*Given data*
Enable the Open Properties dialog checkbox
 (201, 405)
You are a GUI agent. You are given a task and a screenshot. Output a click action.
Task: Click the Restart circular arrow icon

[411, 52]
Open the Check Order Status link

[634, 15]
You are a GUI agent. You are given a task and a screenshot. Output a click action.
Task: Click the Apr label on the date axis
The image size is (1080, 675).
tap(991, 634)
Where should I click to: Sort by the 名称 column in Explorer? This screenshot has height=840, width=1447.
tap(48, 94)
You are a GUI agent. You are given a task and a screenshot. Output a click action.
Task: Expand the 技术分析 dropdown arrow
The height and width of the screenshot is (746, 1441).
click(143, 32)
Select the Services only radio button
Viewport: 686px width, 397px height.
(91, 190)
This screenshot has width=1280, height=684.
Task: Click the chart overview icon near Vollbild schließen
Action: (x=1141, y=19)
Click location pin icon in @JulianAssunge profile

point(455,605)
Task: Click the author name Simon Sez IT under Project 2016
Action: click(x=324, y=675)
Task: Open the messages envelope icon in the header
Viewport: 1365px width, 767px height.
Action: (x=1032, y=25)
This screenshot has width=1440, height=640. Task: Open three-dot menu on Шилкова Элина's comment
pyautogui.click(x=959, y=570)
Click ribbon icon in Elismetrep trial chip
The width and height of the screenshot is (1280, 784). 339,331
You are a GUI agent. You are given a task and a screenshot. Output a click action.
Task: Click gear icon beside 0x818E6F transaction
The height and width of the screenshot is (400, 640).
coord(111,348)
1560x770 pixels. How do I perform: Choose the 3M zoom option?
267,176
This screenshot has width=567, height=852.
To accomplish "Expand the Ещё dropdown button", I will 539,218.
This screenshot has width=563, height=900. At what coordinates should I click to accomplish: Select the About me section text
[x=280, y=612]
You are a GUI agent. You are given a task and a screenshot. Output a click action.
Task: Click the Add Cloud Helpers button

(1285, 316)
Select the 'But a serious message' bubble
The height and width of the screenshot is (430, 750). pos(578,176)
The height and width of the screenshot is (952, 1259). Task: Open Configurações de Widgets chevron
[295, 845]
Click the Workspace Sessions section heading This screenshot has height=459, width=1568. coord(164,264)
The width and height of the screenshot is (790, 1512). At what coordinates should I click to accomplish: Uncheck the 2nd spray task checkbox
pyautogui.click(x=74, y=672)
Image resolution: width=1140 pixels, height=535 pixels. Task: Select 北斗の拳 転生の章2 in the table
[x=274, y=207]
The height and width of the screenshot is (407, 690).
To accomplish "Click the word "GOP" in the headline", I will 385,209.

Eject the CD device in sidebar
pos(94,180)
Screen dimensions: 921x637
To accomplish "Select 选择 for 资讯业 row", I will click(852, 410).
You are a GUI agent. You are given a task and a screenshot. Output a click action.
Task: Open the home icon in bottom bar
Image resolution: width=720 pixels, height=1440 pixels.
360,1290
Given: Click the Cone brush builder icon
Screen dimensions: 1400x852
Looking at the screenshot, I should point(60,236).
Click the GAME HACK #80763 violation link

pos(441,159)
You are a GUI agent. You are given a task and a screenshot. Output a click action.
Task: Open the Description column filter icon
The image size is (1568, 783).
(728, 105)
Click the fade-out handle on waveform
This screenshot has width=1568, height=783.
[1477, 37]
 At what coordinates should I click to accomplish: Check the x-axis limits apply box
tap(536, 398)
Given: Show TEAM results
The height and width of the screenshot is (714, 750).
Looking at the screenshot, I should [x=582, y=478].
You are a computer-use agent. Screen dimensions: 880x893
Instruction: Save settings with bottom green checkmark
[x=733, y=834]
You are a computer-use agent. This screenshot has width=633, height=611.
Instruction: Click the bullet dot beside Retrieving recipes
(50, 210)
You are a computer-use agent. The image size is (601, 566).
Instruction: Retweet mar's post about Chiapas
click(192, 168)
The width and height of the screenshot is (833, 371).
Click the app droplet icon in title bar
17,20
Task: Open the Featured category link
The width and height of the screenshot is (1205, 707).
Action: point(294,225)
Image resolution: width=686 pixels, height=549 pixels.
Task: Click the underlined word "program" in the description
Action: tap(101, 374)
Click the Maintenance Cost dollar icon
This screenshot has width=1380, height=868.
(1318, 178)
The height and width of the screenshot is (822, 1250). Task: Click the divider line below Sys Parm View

*Task to complete*
The lines that contain the word "Expand" are wanted; copy each of them from the records.

*Solved exercise*
Task: Expand the 技术分析 dropdown arrow
To accomplish "Expand the Ещё dropdown button", I will 539,218.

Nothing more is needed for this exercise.